Crowd Control in Airports

Crowd control comes in many forms. From the subtle presence of museum security to the forceful presence of SWAT teams in full battle rattle, where there is a crowd there is control. Even without the numbers of people to employ in managing a crowd, there are multiple options to direct the flow of human traffic. One of the most complicated areas to direct human traffic is at the airport security check point. At every check point, TSA security staff work with a combination of stanchions and retractable belt barriers to keep travelers moving in an orderly fashion.

Our current system of airport security evolved over a long and complicated history and as a reaction to various incidents.

The Golden Age of Hijacking

In the period between 1968 and 1972, hijackers took over a commercial flight about once a week. At that time, travelers did not need to show photo identification. Airports relied on the discernment of ticket agents. If an agent saw a traveler displaying some kind of “suspicious behavior,” that person would be pulled aside for additional screening. X-ray machines and metal detectors were not mandated for all passengers until 1973.

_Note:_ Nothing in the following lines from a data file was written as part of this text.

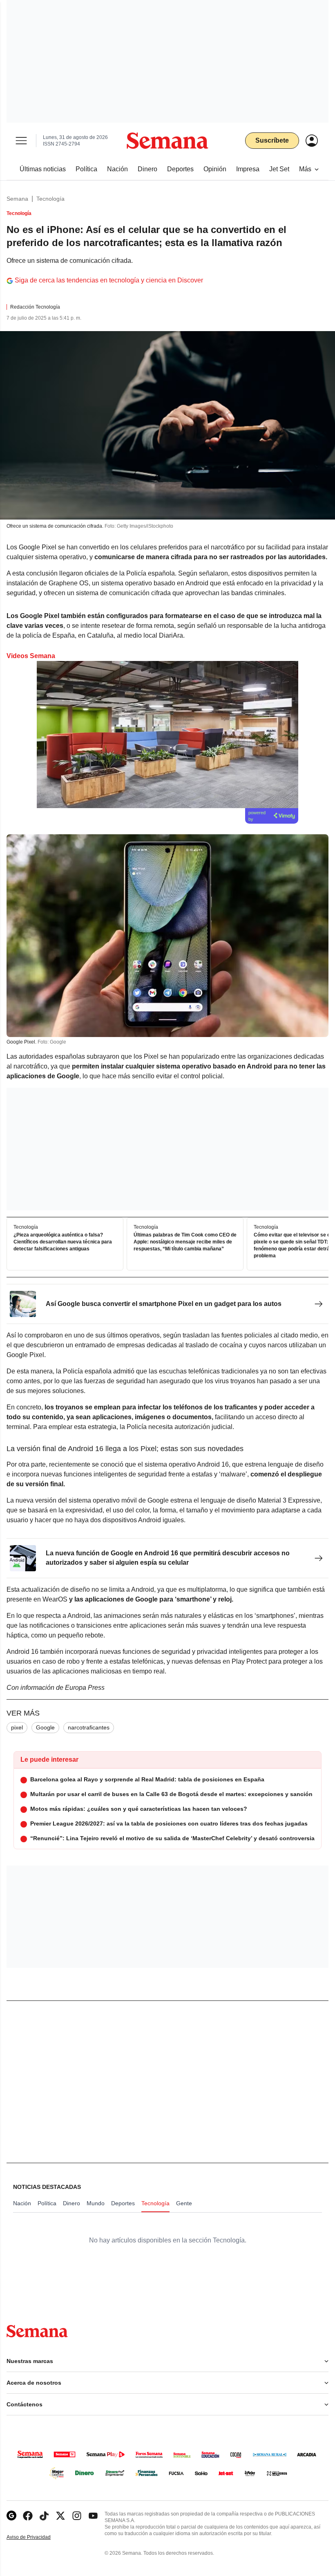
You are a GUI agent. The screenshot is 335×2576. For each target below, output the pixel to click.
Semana (17, 198)
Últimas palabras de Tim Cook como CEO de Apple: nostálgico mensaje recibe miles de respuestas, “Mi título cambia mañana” (185, 1242)
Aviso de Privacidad (37, 2537)
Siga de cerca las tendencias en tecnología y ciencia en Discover (109, 280)
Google (45, 1727)
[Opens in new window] (28, 2516)
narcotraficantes (88, 1727)
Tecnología (50, 198)
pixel (17, 1727)
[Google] (11, 2516)
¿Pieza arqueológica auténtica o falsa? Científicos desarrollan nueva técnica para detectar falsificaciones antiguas (62, 1242)
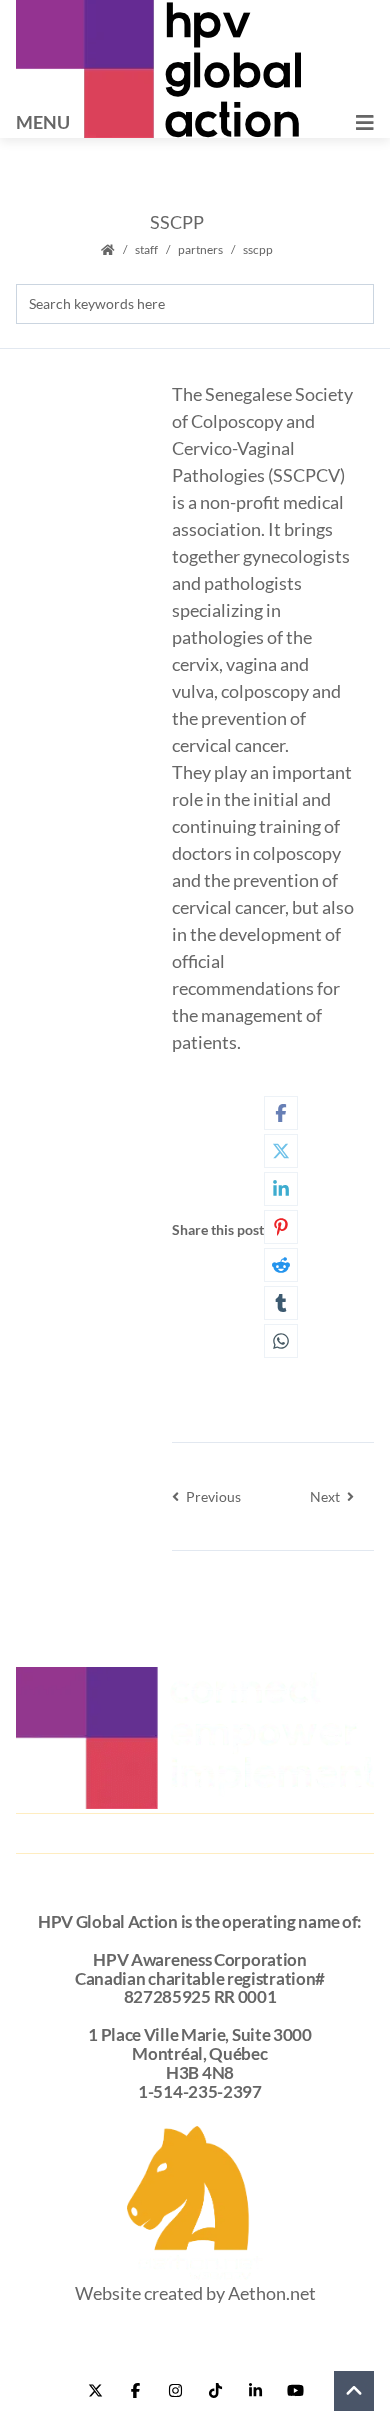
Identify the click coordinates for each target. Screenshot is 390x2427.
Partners (200, 249)
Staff (146, 249)
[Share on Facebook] (281, 1113)
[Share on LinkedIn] (281, 1189)
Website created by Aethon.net (195, 2293)
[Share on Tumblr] (281, 1303)
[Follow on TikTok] (215, 2391)
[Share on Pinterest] (281, 1227)
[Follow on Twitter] (95, 2391)
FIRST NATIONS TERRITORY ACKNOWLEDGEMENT (195, 1875)
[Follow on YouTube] (295, 2391)
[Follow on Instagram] (175, 2391)
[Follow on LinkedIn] (255, 2391)
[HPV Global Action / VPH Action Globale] (158, 69)
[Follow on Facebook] (135, 2391)
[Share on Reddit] (281, 1265)
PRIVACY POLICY (195, 1831)
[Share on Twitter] (281, 1151)
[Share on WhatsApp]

Semi-professional Security

Until 2001, airports outsourced security to underpaid, often incompetent independent contractors. Before then, people could arrive for their flight as late as 30 minutes before take off, and family and friends could come with them all the way to the gate. All of this changed on September 11, 2001.

Shoes Off, Please

After 9/11, airport security fell into the hands of the more professional Transportation Security Administration (TSA.) The TSA continues to expand and refine security at all airports. The more controlled and managed lines we know now were implemented. Each traveler now must have both their identification and boarding document checked by an agent before going through to addition screening.

And, yes, in most cases, you have to take your shoes off as well.

Frequent travelers make a sport of complaining about the rigors of the TSA. Few of them would want to return to the times before 1973, however, when hijackings were much more common. The security lines might be a hassle, but the combination of human agents and logically arranged stanchions and barriers make the process more uniform around the country.

The next time you are in an airport, winding through the stanchion maze, perhaps contemplating a quick duck beneath a retractable belt barrier, remember how lax security used to be. That barrier, which seems like an obstacle, is actually part of a larger system of screening and protection that keeps air travel safe.